私のメデイア時評 ―「書かないこと」と「書くこと」―
- 2013年 9月 9日
- 評論・紹介・意見
- 半澤健市品川正治
《品川正治氏の死亡記事の意味》
元日本火災海上保険社長で経済同友会終身幹事の品川正治氏が8月29日に89歳で亡くなった。氏は財界人としては珍しく護憲と反戦を公然と訴えていた。武器輸出三原則の緩和にも反対であった。新自由主義にも批判的だった。私自身も数年前に、氏の熱意のこもった講演を聴いたことがある。

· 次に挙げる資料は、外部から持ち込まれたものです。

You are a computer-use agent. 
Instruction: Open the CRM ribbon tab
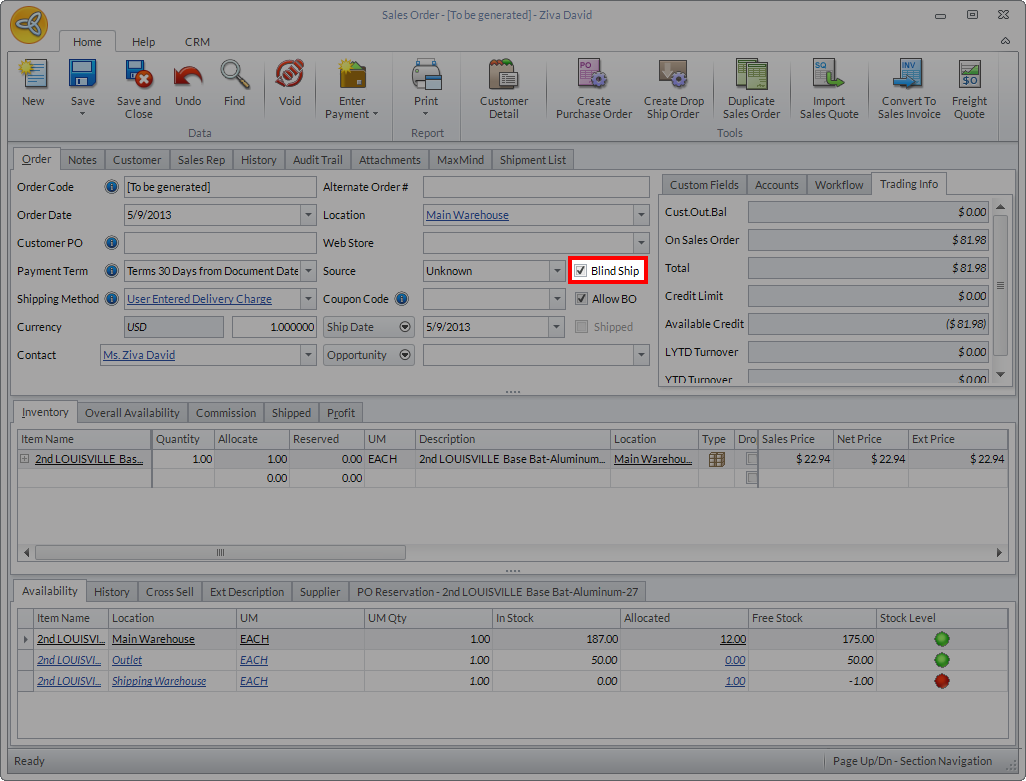coord(197,42)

朝日、毎日、読売、日経、産経、東京の6紙は9月6日に死亡記事を載せたが、氏の平和主義にスペースを割いたのは東京、朝日の2紙であった。毎日は死亡記事中に数行挿入した。他の3紙は氏の思想と行動に全く言及しなかった。大手新聞の記者が品川氏の動きを知らぬ筈はない。憲法「改正」が最大の政治テーマである今、氏の護憲・反戦を書かないのは意図的だと思う。「書かれていないこと」は「なかったこと」ではない。しかしメディアの読者には「書かれていないこと」は「なかったこと」と同じである。
《ファシスト独裁であろうが、議会制であろうが》
京大教授の山室信一氏が「「崩憲」への危うい道」という論文を書いた(『世界』、2013年10月号)。麻生太郎の「ナチ憲法」論を切り口にした改憲風潮への批判である。その結語部分で、ナチス指導者ゲーリングが独房で米人のインタビューに応じて、次のように語ったと書いている。
「もちろん、普通の人々は戦争を望まない・・・しかし、政策を決定するのは最終的にはその国の指導者であるのだから、民主政治であろうが、ファシスト独裁であろうが、議会制であろうが、共産主義独裁であろうが、国民を戦争に引きずり込むのは常にきわめて単純だ・・・そして簡単なことだ。国民には攻撃されつつあると言い、平和主義者を愛国心に欠けていると非難し、国家を危険にさらしていると主張する以外に、何もする必要がない。この方法はどんな国家についても等しく有効だ」。
ゲーリングの言葉にハッとし納得する。今の日本メディアにはこの種の言説が溢れている。
それどころかその先へ行っている。品川氏の死亡記事は、「平和主義者を愛国心に欠けていると非難」することさえやらない。財界には希な平和主義者の存在自体を無視しているからである。日本メディアの伝統ある言論統制は強化の一途を辿っているようだ。